-------- EXERCISE INPUTS

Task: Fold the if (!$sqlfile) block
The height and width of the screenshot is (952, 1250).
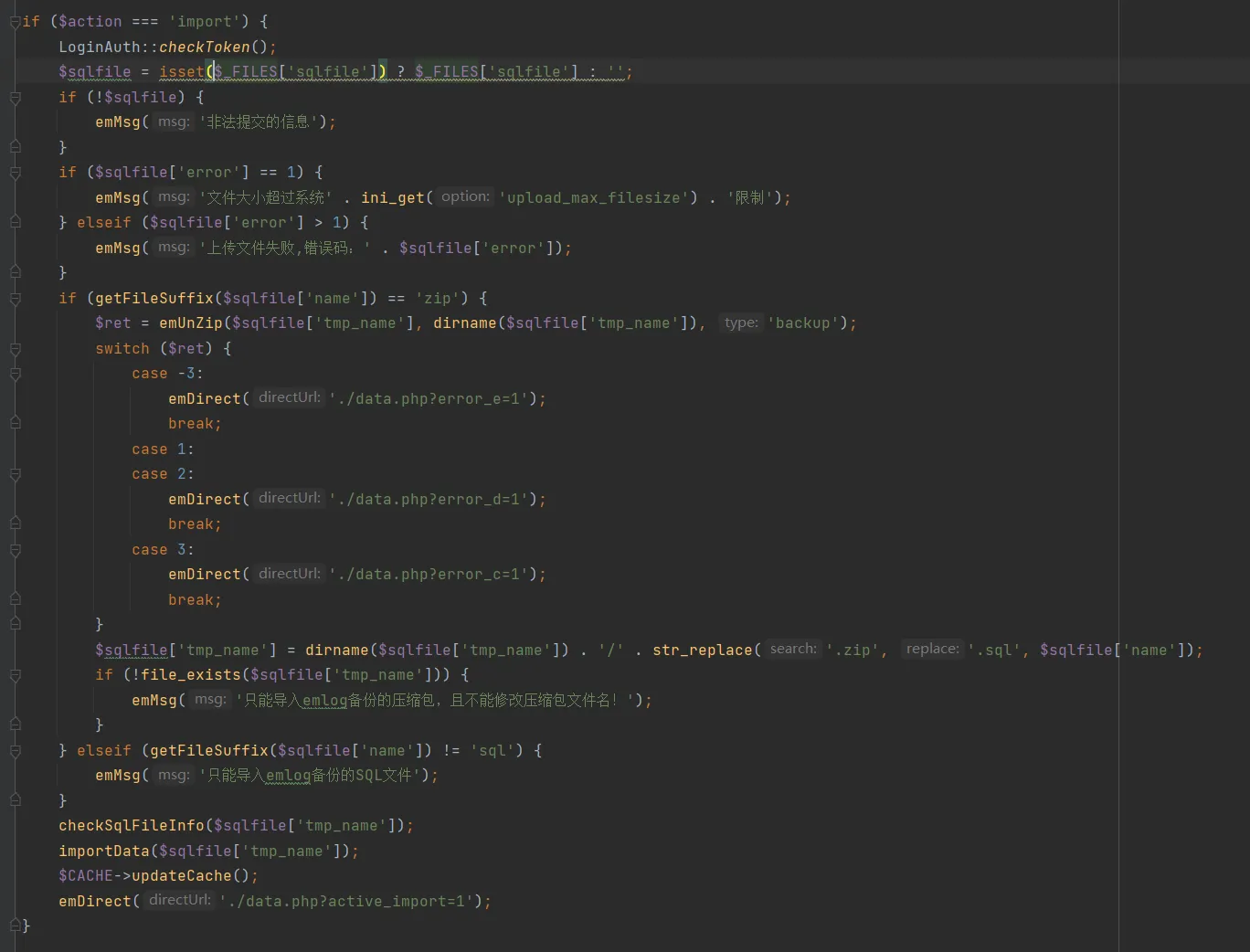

----------------
-------- EXERCISE INPUTS

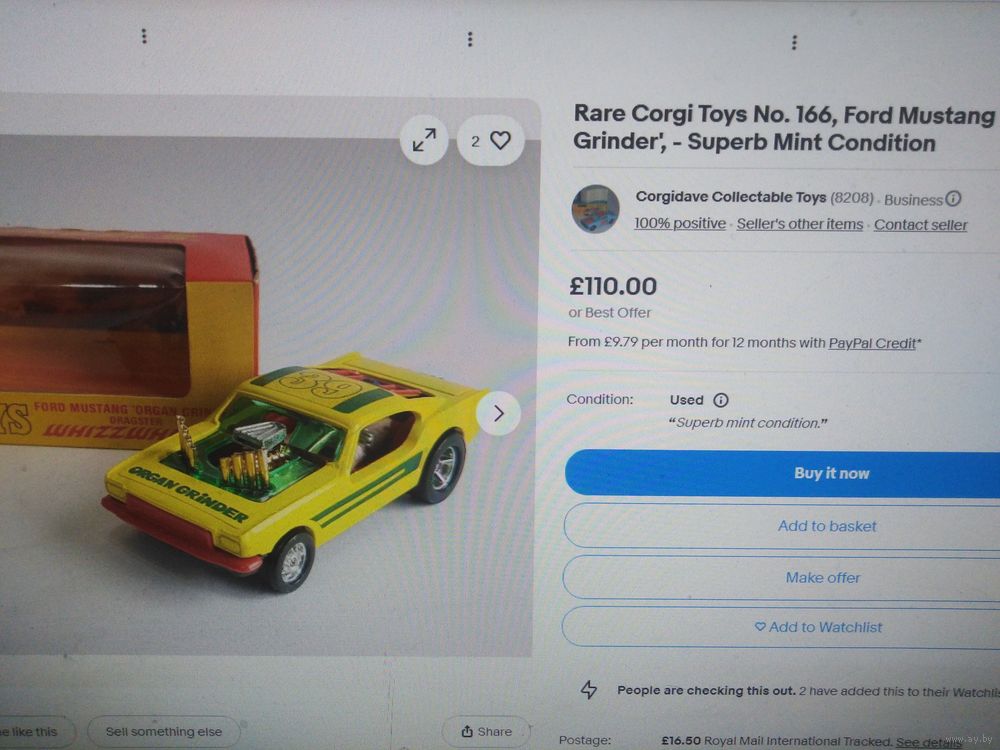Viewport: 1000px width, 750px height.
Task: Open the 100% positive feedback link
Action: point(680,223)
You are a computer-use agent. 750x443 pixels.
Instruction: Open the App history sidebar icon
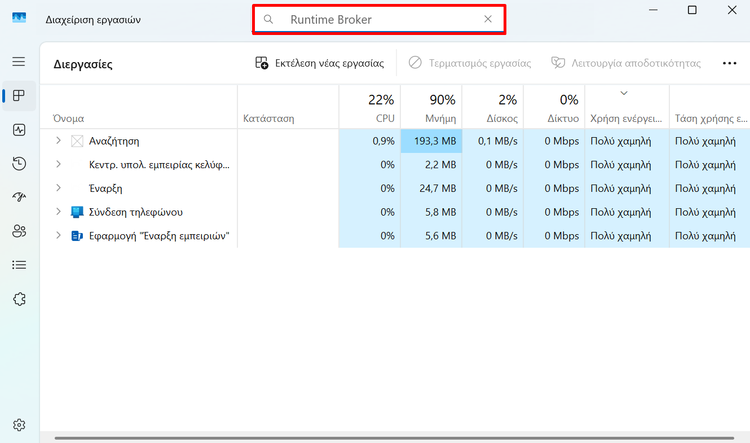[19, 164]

----------------
-------- EXERCISE INPUTS

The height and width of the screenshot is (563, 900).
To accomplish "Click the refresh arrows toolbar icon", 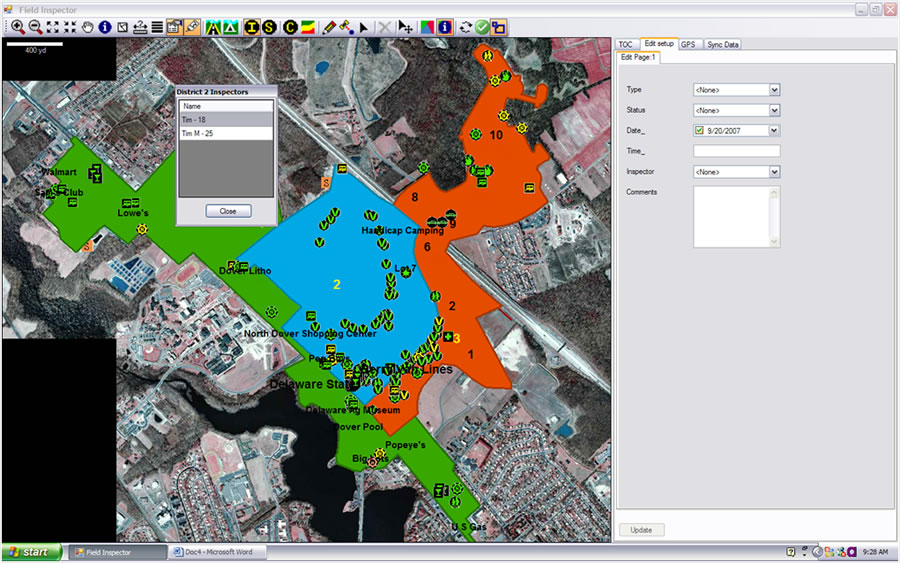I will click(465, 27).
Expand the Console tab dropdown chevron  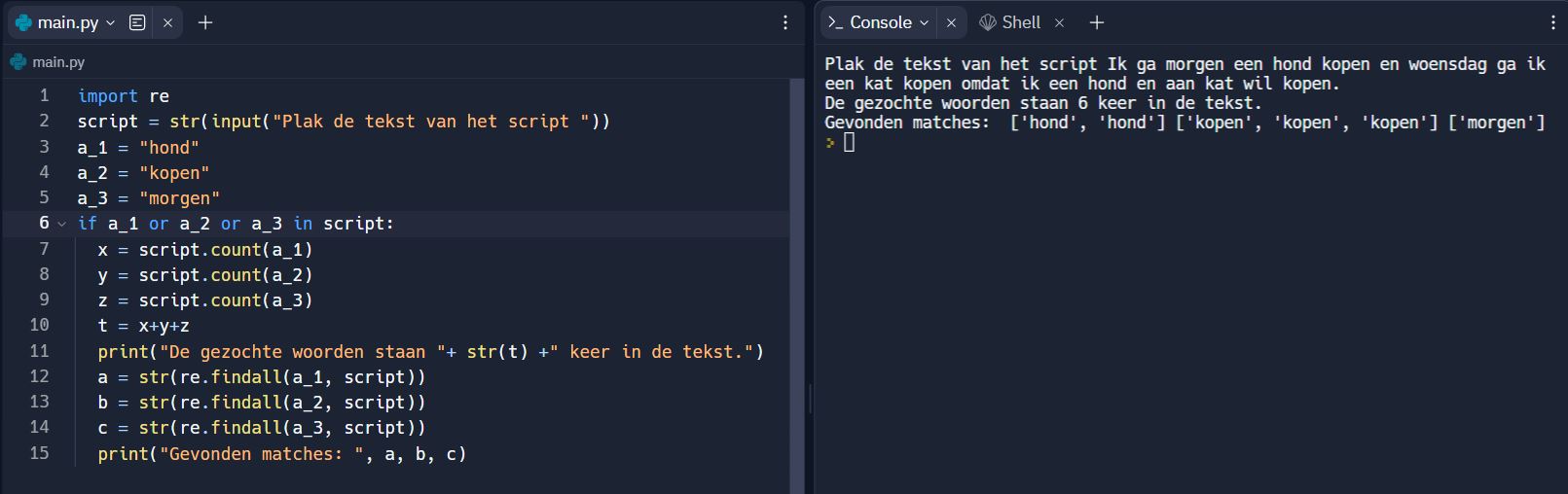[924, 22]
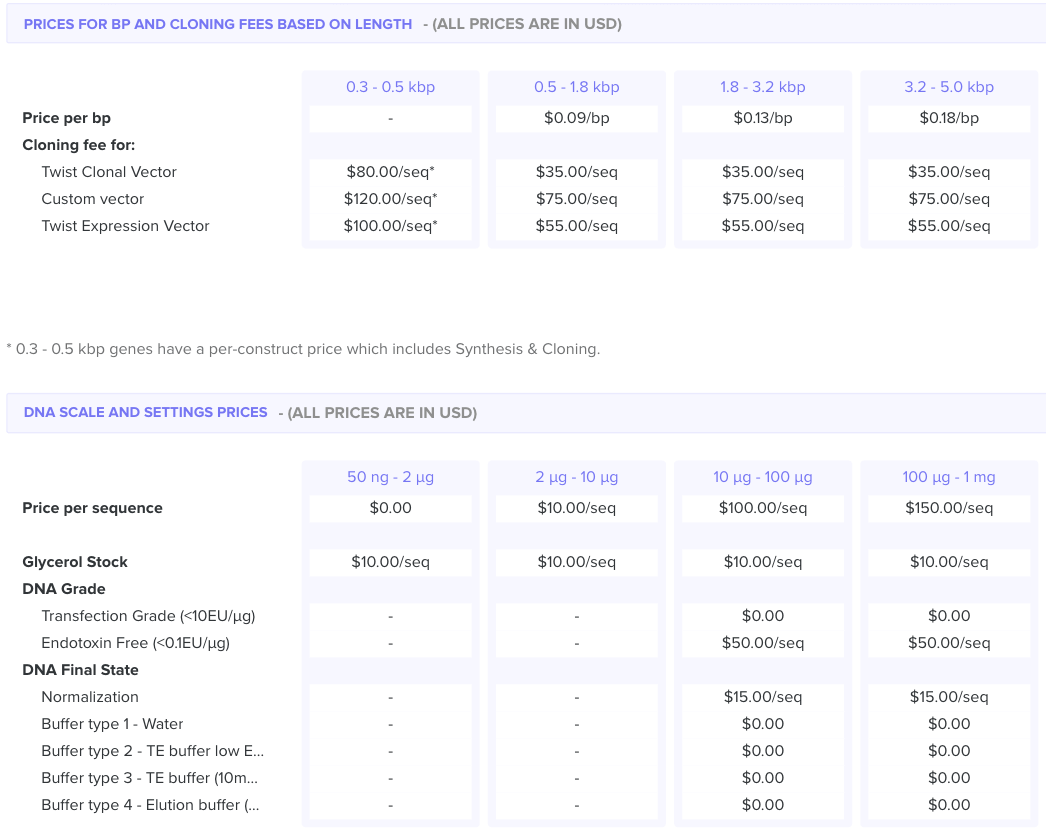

----------------

TO DO: Begin at the line that has "Task: Fold the if (!$sqlfile) block" and stop after the line that has "The height and width of the screenshot is (952, 1250).". Give those lines from the records as a JSON list of strings, one string per line, leaving out blank lines.

TASK RESPONSE:
[
  "Task: Fold the if (!$sqlfile) block",
  "The height and width of the screenshot is (952, 1250)."
]